Reproductive disorders which affect ovulation (PCOS, endometriosis, adenomyosis and uterine fibroids) share infertility as a symptom of a hormonal dysfunction[35]. The World Health Organisation (WHO) classifies infertility as a ‘global public health issue’, estimating that over 10% of women will experience this[36]. Causes are highly varied, and can include complications in males, females, or a combination of contributing factors[37].

 

diet high in whole grains, fruits, vegetables, lean proteins, dietary fibre and healthy fats have been shown to improve fertility in women[38].

Amenorrhea

 

Often indicative of a health problem/hormonal imbalance rather than being defined as a ‘disease’ itself. Amenorrhea can be defined as primary and secondary. Primary amenorrhea is the failure of menstruation to start by sixteen years[39]

 

Potential causes may be genetic or hormonal, where problems with the hypothalamus or pituitary gland may cause imbalances[40]

 

Secondary amenorrhea can be defined as the absence of a period for at least six months after normal menstruation. Hypothalamic amenorrhea is where our hypothalamus fails to produce enough gonadotropin-releasing hormone (GnRH), which is the hormone which signals the start of a menstrual cycle[41].

 

Common causes of this type of amenorrhea in women include:

 

  • Low body fat percentage/low body weight
  • Very low caloric intake
  • Extreme exercise without adequate caloric compensation
  • Leptin deficiency (appetite regulating hormone)
  • Certain medical conditions

 

If any of these issues are of concern to your current health, please consult your doctor for proper diagnosis and treatment.

How to Support Hormonal Health

 

Hormonal balance is extremely complex and very individualised. Increasing awareness on hormonal actions in the body can help bring some awareness when things just aren’t feeling right!
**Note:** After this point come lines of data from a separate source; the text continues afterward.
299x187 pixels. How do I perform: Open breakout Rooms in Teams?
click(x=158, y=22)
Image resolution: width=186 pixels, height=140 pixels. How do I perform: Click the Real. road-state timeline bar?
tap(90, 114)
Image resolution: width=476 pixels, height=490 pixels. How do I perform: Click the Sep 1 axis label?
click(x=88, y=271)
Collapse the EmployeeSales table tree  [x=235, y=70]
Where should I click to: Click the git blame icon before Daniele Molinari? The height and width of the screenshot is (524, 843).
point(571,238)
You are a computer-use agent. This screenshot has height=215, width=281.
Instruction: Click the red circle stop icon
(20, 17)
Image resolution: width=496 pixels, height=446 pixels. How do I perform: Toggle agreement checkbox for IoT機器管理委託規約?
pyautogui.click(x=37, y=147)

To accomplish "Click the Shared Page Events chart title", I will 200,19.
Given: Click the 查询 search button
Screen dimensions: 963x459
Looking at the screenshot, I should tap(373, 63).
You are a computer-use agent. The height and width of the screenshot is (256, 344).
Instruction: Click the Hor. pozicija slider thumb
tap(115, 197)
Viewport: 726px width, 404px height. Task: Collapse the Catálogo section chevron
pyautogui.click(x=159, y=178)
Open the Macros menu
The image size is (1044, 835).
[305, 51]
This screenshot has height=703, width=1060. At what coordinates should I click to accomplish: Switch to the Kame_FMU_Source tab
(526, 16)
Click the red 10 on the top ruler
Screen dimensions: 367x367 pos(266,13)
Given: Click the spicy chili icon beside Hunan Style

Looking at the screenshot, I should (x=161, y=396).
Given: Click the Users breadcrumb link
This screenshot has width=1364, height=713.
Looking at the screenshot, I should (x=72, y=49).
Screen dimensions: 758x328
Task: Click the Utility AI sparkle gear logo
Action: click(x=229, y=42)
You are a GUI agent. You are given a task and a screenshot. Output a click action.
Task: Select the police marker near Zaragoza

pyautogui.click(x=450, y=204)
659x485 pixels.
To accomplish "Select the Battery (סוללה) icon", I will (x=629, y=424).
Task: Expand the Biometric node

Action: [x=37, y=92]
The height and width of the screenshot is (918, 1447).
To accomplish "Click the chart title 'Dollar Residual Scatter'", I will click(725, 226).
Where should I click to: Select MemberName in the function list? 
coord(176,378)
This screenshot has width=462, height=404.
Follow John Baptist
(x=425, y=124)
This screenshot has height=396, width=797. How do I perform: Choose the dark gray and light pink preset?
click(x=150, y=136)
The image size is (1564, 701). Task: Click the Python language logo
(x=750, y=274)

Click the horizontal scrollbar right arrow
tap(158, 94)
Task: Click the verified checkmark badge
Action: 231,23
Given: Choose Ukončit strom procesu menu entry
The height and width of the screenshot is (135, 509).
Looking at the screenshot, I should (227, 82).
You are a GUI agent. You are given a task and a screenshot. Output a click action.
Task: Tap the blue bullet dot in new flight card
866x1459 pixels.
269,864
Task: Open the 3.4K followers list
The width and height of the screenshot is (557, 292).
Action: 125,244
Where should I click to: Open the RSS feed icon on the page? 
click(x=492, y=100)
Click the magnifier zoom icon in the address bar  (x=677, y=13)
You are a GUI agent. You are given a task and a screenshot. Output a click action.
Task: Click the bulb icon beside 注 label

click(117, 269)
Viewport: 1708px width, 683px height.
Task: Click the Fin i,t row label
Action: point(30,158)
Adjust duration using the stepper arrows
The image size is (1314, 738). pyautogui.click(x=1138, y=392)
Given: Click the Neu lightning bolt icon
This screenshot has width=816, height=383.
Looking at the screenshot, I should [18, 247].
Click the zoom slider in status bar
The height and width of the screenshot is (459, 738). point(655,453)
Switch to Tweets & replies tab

Fortunately, there are many ways we can support our hormonal health which involve engaging in balanced eating patterns, healthy lifestyle behaviours, and taking time for yourself:

  1. Engage in regular physical activity. Do something that you ACTUALLY look forward to! If the gym isn’t, for you, try outdoor walks, dancing, yoga, Pilates, gardening etc.

  2. Consume a balanced diet, abundant in vegetables, fruit, legumes, whole grains, omega-3 fatty acids, lean protein sources. Limit intakes of discretionary items such as red/processed meats, sugar sweetened beverages, sugar confectionary, saturated fat and sodium. Incorporating plant variety into your diet is an excellent way to cover a broad range of essential vitamins and minerals.

    For some, the pace of everyday life can limit our ability to fit this into our day. While we cannot ignore the irreplaceable benefits of a balanced, whole-food diet, Nuzest’s Good Green Vitality can help support those nutritional gaps in your day. With a spectrum of 20 plant foods, this easy to take powder contains 24 vitamins and minerals, probiotics, fibre and herbal blends to help support your general and hormonal health.

  3. Limit alcohol to no more than four standard drinks on a single occasion and aim to increase your amount of alcohol-free days.

  4. Find a qualified health professional you feel comfortable discussing your symptoms of concern to.

  5. Reduce lifestyle and mental stressors. Ensure you are taking time to evaluate what is stressing you out during the day and to seek support to reduce it. Find something each day that makes you smile!

 

We have covered a broad range of hormones (which has barely scratched the surface of how complex these chemicals really are!) and have hopefully provided you with some guidance on how to best support your hormonal wellbeing. As stated, if you think any of this information applies to you, please seek guidance from a trusted, qualified health professional.